Task statement:
The records sit below. Return every line in them that holds the word "will".
[[ Supplied material, beginning ]]
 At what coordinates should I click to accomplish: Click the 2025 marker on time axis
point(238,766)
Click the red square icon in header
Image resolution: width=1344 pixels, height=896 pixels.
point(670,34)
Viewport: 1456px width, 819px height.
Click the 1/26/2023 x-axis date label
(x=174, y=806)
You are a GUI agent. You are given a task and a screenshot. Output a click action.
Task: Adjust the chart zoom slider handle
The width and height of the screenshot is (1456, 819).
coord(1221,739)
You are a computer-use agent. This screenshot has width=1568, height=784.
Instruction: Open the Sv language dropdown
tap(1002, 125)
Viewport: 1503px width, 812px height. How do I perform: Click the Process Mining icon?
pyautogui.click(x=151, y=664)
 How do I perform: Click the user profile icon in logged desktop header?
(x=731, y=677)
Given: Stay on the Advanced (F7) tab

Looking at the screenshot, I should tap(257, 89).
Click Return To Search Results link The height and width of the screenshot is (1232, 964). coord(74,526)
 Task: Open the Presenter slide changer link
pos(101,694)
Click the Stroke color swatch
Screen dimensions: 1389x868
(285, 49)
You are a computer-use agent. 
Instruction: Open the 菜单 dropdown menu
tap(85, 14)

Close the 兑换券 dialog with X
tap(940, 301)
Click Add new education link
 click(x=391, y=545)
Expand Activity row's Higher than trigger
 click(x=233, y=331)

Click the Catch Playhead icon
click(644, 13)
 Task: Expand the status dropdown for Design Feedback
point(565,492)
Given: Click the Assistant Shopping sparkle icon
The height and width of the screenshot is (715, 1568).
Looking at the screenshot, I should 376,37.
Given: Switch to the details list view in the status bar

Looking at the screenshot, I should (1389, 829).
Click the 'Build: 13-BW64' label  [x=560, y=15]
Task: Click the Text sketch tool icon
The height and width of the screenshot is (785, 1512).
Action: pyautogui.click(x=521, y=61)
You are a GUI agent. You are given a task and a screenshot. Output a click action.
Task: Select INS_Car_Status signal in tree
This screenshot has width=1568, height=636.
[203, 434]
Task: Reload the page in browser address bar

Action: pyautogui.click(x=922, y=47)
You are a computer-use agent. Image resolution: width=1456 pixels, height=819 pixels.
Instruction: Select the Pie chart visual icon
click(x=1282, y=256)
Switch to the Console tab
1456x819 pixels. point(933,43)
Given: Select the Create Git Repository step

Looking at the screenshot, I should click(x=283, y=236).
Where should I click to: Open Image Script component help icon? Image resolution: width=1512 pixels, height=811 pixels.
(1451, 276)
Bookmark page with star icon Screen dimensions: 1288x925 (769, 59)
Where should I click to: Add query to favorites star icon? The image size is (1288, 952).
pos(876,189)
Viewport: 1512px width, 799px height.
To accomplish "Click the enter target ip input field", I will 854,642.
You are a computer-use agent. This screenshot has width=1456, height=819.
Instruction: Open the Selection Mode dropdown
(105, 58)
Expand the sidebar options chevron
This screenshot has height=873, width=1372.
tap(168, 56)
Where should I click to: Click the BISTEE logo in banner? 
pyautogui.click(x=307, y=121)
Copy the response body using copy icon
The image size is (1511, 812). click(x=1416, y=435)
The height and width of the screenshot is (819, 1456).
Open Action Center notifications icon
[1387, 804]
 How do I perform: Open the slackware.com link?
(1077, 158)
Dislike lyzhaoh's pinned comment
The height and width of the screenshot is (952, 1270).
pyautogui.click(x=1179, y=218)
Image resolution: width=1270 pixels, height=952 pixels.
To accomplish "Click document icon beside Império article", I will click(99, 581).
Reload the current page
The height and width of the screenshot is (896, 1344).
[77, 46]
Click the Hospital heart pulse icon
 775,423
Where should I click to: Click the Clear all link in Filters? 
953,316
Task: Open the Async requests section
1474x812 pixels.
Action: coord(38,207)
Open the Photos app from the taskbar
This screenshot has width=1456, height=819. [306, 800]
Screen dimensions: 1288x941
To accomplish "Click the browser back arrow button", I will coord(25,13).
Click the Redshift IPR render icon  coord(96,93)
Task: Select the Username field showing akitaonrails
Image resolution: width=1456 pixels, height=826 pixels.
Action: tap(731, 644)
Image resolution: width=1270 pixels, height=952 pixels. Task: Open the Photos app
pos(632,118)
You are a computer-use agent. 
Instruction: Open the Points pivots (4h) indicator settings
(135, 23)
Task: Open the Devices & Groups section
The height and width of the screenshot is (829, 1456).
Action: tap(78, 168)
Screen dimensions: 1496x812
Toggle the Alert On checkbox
[[ Supplied material, end ]]
Output of the task:
To accomplish "Click the enter target ip input field", I will 854,642.
To accomplish "Click document icon beside Império article", I will click(99, 581).
To accomplish "Click the browser back arrow button", I will coord(25,13).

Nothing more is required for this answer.